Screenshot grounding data
***

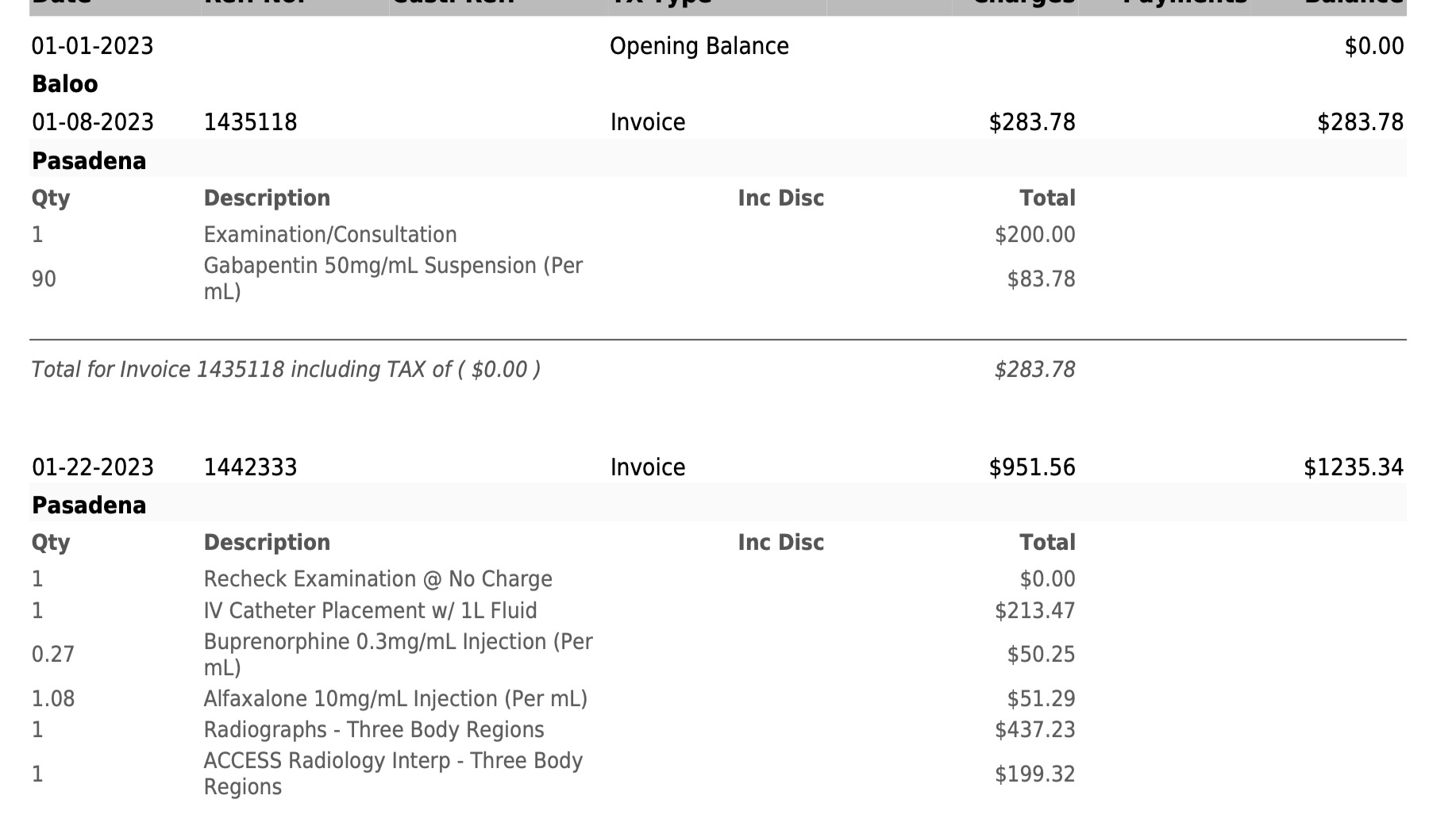Click the Alfaxalone 10mg/mL Injection item

tap(395, 699)
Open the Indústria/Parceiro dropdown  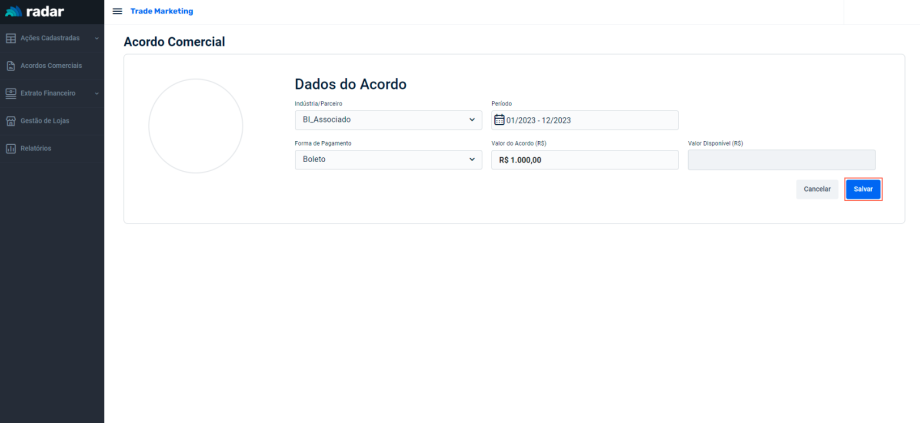388,120
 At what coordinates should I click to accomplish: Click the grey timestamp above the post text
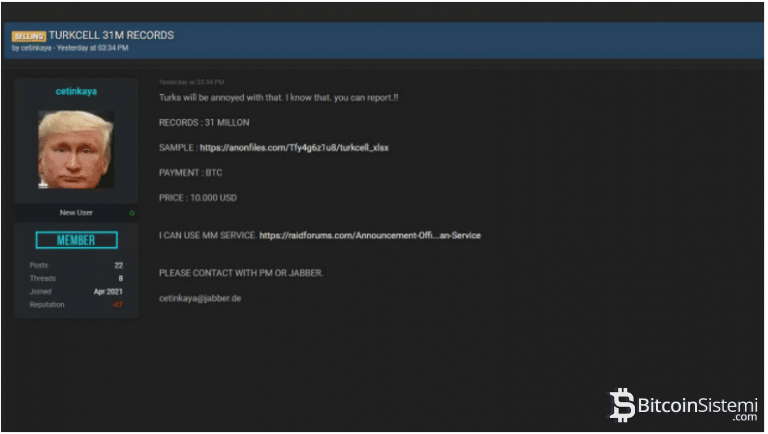191,81
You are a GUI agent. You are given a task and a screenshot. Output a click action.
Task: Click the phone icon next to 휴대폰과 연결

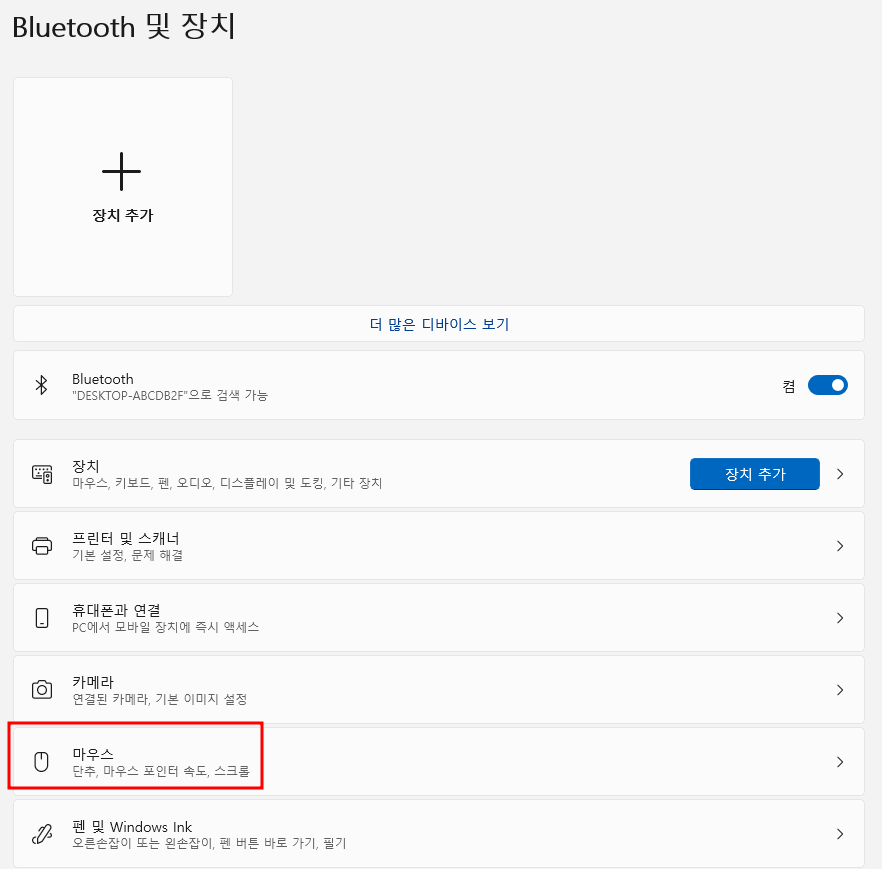click(41, 617)
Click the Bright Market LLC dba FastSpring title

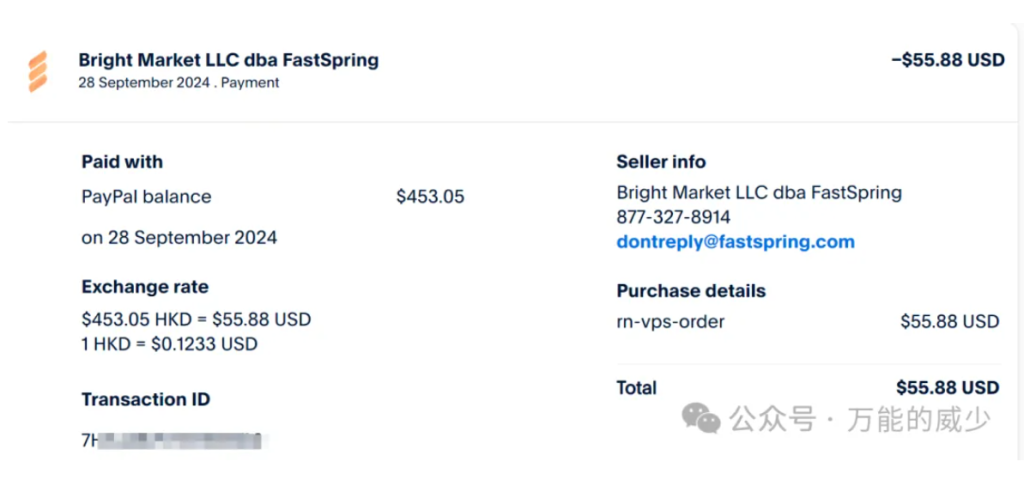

***

§ DIRECTIONS FOR THIS TASK: All pictures must be left out. Reproduce exactly the lines from the one containing "At what coordinates" to the final line of the entries.

§ ANSWER SPACE:
 At what coordinates should I click to accomplish: Click the grey timestamp above the post text
191,81
You are a GUI agent. You are given a task and a screenshot. Output a click action.
Task: Click the phone icon next to 휴대폰과 연결

click(41, 617)
Click the Bright Market LLC dba FastSpring title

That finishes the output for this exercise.